Replace "Identify the location of" with "Find the position of" throughout the lines below, and leave everything else as it is.
>> start EXCERPTED DATA
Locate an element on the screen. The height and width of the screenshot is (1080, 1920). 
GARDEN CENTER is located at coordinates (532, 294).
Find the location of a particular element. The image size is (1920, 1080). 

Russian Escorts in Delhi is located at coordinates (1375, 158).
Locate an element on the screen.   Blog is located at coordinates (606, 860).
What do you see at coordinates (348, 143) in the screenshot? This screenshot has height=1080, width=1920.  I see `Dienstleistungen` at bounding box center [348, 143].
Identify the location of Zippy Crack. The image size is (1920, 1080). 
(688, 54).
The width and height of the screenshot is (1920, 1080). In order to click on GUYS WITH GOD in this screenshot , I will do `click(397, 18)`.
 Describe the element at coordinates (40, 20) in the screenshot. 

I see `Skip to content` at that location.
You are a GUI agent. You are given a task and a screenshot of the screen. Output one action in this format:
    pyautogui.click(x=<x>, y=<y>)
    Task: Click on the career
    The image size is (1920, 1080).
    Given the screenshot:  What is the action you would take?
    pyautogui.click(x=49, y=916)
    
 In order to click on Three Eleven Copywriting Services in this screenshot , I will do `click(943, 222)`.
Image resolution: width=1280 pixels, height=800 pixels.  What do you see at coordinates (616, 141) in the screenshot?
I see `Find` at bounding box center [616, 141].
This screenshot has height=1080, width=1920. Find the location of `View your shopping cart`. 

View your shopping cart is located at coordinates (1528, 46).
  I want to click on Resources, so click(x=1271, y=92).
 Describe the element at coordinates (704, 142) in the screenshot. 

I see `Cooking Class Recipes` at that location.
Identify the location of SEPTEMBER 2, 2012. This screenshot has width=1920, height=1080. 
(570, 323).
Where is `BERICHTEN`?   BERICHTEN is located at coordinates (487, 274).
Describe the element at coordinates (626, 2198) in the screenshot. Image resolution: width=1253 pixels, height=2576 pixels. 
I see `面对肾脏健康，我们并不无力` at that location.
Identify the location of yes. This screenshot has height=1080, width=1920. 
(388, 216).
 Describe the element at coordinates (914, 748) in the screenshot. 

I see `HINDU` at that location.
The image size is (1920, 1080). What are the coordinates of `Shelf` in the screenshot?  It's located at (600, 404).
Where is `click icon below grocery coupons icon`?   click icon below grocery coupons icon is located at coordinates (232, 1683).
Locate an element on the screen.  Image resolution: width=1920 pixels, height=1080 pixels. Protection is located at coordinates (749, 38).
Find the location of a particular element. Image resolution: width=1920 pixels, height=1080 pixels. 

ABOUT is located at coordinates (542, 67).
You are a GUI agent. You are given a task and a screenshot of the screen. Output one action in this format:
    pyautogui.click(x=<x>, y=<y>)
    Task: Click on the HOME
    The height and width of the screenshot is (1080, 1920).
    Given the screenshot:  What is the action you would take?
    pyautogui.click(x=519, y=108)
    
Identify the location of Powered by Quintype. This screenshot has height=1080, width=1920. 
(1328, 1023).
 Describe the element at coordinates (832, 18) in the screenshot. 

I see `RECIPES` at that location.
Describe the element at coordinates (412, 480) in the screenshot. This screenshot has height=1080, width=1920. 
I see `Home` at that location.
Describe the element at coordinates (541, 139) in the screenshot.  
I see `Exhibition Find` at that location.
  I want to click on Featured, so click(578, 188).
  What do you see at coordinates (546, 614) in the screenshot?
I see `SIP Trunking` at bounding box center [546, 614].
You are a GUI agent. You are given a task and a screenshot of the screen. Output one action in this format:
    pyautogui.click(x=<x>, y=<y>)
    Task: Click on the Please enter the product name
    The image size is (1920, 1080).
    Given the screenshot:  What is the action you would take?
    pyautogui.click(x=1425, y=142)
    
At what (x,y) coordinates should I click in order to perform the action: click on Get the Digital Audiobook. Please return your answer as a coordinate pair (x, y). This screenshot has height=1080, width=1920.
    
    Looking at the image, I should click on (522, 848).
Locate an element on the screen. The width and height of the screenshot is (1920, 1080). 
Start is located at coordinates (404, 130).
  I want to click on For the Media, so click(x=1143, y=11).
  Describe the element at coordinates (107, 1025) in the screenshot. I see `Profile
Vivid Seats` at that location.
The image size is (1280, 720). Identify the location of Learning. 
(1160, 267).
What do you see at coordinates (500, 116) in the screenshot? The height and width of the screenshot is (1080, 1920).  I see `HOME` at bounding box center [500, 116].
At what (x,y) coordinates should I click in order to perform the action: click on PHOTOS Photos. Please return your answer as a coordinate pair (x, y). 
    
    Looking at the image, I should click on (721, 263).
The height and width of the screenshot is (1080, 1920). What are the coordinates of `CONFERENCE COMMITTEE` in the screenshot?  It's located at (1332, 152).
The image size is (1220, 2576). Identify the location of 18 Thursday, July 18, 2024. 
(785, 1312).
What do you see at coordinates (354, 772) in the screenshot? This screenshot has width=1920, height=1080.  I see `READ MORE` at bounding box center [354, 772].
>> end EXCERPTED DATA
## OUTPUT FOR THIS EXERCISE
Locate an element on the screen. The height and width of the screenshot is (1080, 1920). 
GARDEN CENTER is located at coordinates (532, 294).
Find the location of a particular element. The image size is (1920, 1080). 

Russian Escorts in Delhi is located at coordinates (1375, 158).
Locate an element on the screen.   Blog is located at coordinates (606, 860).
What do you see at coordinates (348, 143) in the screenshot? This screenshot has height=1080, width=1920.  I see `Dienstleistungen` at bounding box center [348, 143].
Find the position of Zippy Crack. The image size is (1920, 1080). 
(688, 54).
The width and height of the screenshot is (1920, 1080). In order to click on GUYS WITH GOD in this screenshot , I will do `click(397, 18)`.
 Describe the element at coordinates (40, 20) in the screenshot. 

I see `Skip to content` at that location.
You are a GUI agent. You are given a task and a screenshot of the screen. Output one action in this format:
    pyautogui.click(x=<x>, y=<y>)
    Task: Click on the career
    The image size is (1920, 1080).
    Given the screenshot:  What is the action you would take?
    pyautogui.click(x=49, y=916)
    
 In order to click on Three Eleven Copywriting Services in this screenshot , I will do `click(943, 222)`.
Image resolution: width=1280 pixels, height=800 pixels.  What do you see at coordinates (616, 141) in the screenshot?
I see `Find` at bounding box center [616, 141].
This screenshot has height=1080, width=1920. Find the location of `View your shopping cart`. 

View your shopping cart is located at coordinates (1528, 46).
  I want to click on Resources, so click(x=1271, y=92).
 Describe the element at coordinates (704, 142) in the screenshot. 

I see `Cooking Class Recipes` at that location.
Find the position of SEPTEMBER 2, 2012. This screenshot has width=1920, height=1080. 
(570, 323).
Where is `BERICHTEN`?   BERICHTEN is located at coordinates (487, 274).
Describe the element at coordinates (626, 2198) in the screenshot. Image resolution: width=1253 pixels, height=2576 pixels. 
I see `面对肾脏健康，我们并不无力` at that location.
Find the position of yes. This screenshot has height=1080, width=1920. 
(388, 216).
 Describe the element at coordinates (914, 748) in the screenshot. 

I see `HINDU` at that location.
The image size is (1920, 1080). What are the coordinates of `Shelf` in the screenshot?  It's located at (600, 404).
Where is `click icon below grocery coupons icon`?   click icon below grocery coupons icon is located at coordinates (232, 1683).
Locate an element on the screen.  Image resolution: width=1920 pixels, height=1080 pixels. Protection is located at coordinates (749, 38).
Find the location of a particular element. Image resolution: width=1920 pixels, height=1080 pixels. 

ABOUT is located at coordinates (542, 67).
You are a GUI agent. You are given a task and a screenshot of the screen. Output one action in this format:
    pyautogui.click(x=<x>, y=<y>)
    Task: Click on the HOME
    The height and width of the screenshot is (1080, 1920).
    Given the screenshot:  What is the action you would take?
    pyautogui.click(x=519, y=108)
    
Find the position of Powered by Quintype. This screenshot has height=1080, width=1920. 
(1328, 1023).
 Describe the element at coordinates (832, 18) in the screenshot. 

I see `RECIPES` at that location.
Describe the element at coordinates (412, 480) in the screenshot. This screenshot has height=1080, width=1920. 
I see `Home` at that location.
Describe the element at coordinates (541, 139) in the screenshot.  
I see `Exhibition Find` at that location.
  I want to click on Featured, so click(578, 188).
  What do you see at coordinates (546, 614) in the screenshot?
I see `SIP Trunking` at bounding box center [546, 614].
You are a GUI agent. You are given a task and a screenshot of the screen. Output one action in this format:
    pyautogui.click(x=<x>, y=<y>)
    Task: Click on the Please enter the product name
    The image size is (1920, 1080).
    Given the screenshot:  What is the action you would take?
    pyautogui.click(x=1425, y=142)
    
At what (x,y) coordinates should I click in order to perform the action: click on Get the Digital Audiobook. Please return your answer as a coordinate pair (x, y). This screenshot has height=1080, width=1920.
    
    Looking at the image, I should click on (522, 848).
Locate an element on the screen. The width and height of the screenshot is (1920, 1080). 
Start is located at coordinates (404, 130).
  I want to click on For the Media, so click(x=1143, y=11).
  Describe the element at coordinates (107, 1025) in the screenshot. I see `Profile
Vivid Seats` at that location.
The image size is (1280, 720). Find the position of Learning. 
(1160, 267).
What do you see at coordinates (500, 116) in the screenshot? The height and width of the screenshot is (1080, 1920).  I see `HOME` at bounding box center [500, 116].
At what (x,y) coordinates should I click in order to perform the action: click on PHOTOS Photos. Please return your answer as a coordinate pair (x, y). 
    
    Looking at the image, I should click on (721, 263).
The height and width of the screenshot is (1080, 1920). What are the coordinates of `CONFERENCE COMMITTEE` in the screenshot?  It's located at (1332, 152).
The image size is (1220, 2576). Find the position of 18 Thursday, July 18, 2024. 
(785, 1312).
What do you see at coordinates (354, 772) in the screenshot? This screenshot has width=1920, height=1080.  I see `READ MORE` at bounding box center [354, 772].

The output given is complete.